-------- Text --------

Quick A: Yes, but with unspecified behavior in case of exception thrown.
Recently on SO:
Using an object without copy and without a noexcept move constructor in a vector. What actually breaks and how can I confirm it?
A vector reallocation attempts to offer an exception guarantee, i.e. an attempt to preserve the original state if an exception is thrown during the reallocation operation. There are three scenarios:
- The element type is nothrow_move_constructible: Reallocation can move elements which won't cause an exception. This is the efficient case.
- The element type is CopyInsertable: if the type fails to be nothrow_move_constructible, this is sufficient to provide the strong guarantee, though copies are made during reallocation. This was the old C++03 default behaviour and is the less efficient fall-back.
- The element type is neither CopyInsertable nor nothrow_move_constructible. As long as it is still move-constructible, like in your example, vector reallocation is possible, but does not provide any exception guarantees (e.g. you might lose elements if a move construction throws).

--------

-- List of tasks --
1. According to the passage on vector reallocation, what was the old C++03 default behavior?
2. Decide whether each statement agrees with the passage on vector reallocation. Give yes or no for each and quote the words from the passage that decide it.
(a) Reallocation is the efficient case when the element type is nothrow_move_constructible.
(b) A CopyInsertable type that is not nothrow_move_constructible gets only a weaker guarantee than the strong one.
(c) A type that is neither CopyInsertable nor nothrow_move_constructible cannot be reallocated at all, even if it is move-constructible.
3. Continue the passage on vector reallocation from its last sentence.
The listing is separate material with no connection to the passage on vector reallocation.

-------- Raw data --------

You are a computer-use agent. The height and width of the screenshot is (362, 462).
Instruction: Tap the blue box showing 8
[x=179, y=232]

--------

-- Responses for each task --
1. Copies of the elements were made during reallocation (the CopyInsertable case).

2.
(a) Yes: "This is the efficient case."
(b) No: "this is sufficient to provide the strong guarantee"
(c) No: "vector reallocation is possible, but does not provide any exception guarantees"

3.
The normative wording that says this is spread out across the various reallocating functions. For example, [vector.modifiers]/push_back says:
If an exception is thrown while inserting a single element at the end and T is CopyInsertable or is_nothrow_move_constructible_v<T> is true, there are no effects. Otherwise, if an exception is thrown by the move constructor of a non-CopyInsertable T, the effects are unspecified.I don't know what the authors of the posts you cite had in mind, though I can imagine that they are implicitly assuming that you want the strong exception guarantee, and so they'd like to steer you into cases (1) or (2).